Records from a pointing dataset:
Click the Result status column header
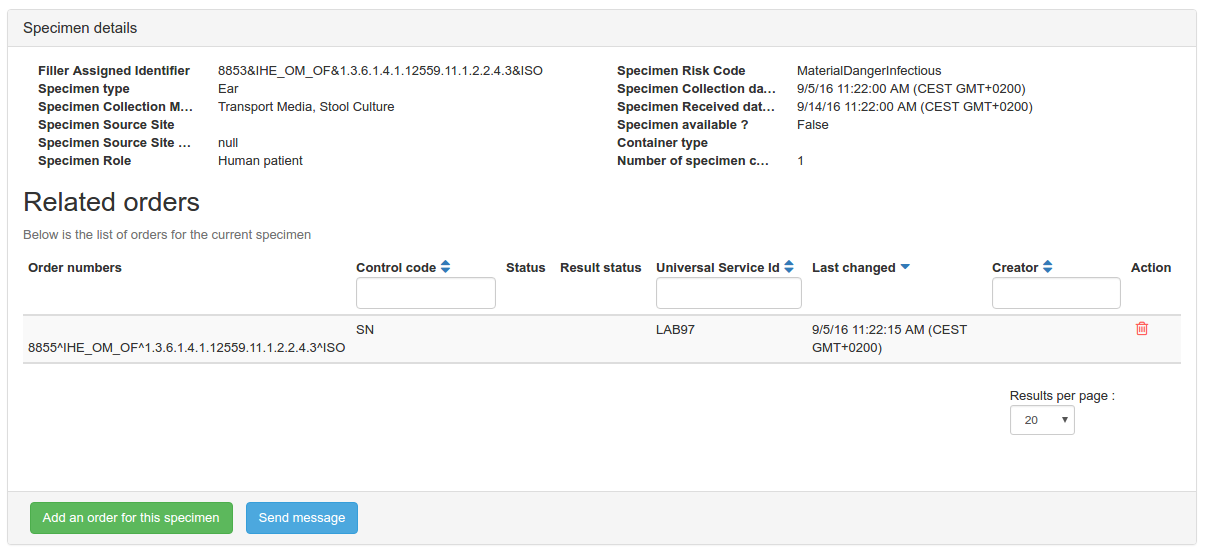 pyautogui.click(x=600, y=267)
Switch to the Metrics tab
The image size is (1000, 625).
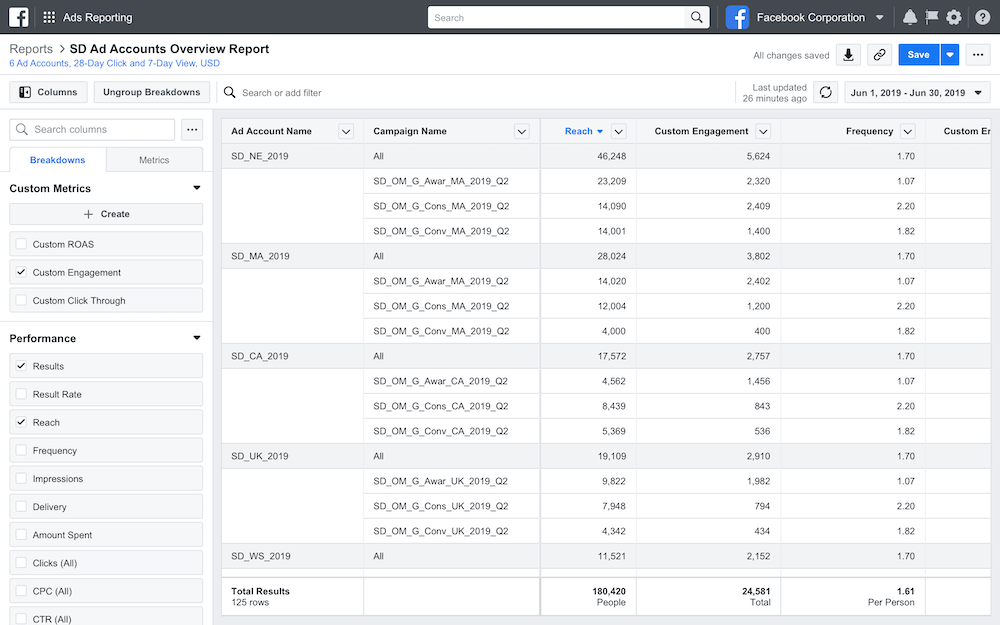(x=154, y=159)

=== Directions ===
Please rewrite the listing with "Metrics" renamed to "Statistics" and everything else unchanged, leaving the pictures out.

=== Exercise output ===
Click the Result status column header
 pyautogui.click(x=600, y=267)
Switch to the Statistics tab
The image size is (1000, 625).
(x=154, y=159)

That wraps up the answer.